Rescuers looking for up to 60 miners trapped in a gold mine found two bodies and three survivors Wednesday, and said they believed others remained trapped by a powerful earthquake that rattled southern Peru.
Army patrols set out Wednesday morning for the Huanca mine, 480 miles southeast of Lima, which caved in during Tuesday’s magnitude-6.4 quake. They navigated roads blocked by landslides and washed out by recent flooding.
As the sky cleared Wednesday afternoon, police commandos skilled in high-altitude rescues took off in helicopters.
People were still believed to be trapped in at least three mines, including Huanca, according to a civil defense statement issued Wednesday evening.
Although officials had said Tuesday that they believed 40-60 people were trapped in Huanca, the statement Wednesday did not give any numbers, and officials suggested those estimates may have been high.
“It seems the people are tending to exaggerate things. They believe they will get more attention that way,” said Otakar Lukac, a firefighter.
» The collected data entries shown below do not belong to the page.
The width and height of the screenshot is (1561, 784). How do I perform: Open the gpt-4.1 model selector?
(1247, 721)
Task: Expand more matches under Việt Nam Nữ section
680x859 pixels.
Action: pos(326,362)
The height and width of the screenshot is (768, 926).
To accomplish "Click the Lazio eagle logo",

Officials, meanwhile, lowered the number of dead and injured from the quake, which did the most damage to Nazca, a tourist town of 25,000, and nearby small towns.
Eleven people have been confirmed dead and 560 were injured, civil defense Gen. Julio Alcocer said. Earlier government statements had put the figures at 15 dead and 700 hurt.
In addition to the Huanca mine, the area has a network of formal and informal mines, many simply holes dug into the sides of mountains. It was unclear how many people were trapped in those mines, Alcocer said.
“It is not known if there are more dead, but there are people trapped,” he said.
Nazca police and firefighting teams with search dogs set out for some of the smaller gold mines. Lukac said his crews rescued 10 people from the smaller mines on Wednesday.
Mining Minister Alberto Pandolfi arrived to survey the damage in Nazca, where 95 percent of the homes, most of which were abode or brick structures, were damaged in the quake, said Haide Luz Torres, Nazca’s mayor.
“We are in ruins,” Luz Torres said.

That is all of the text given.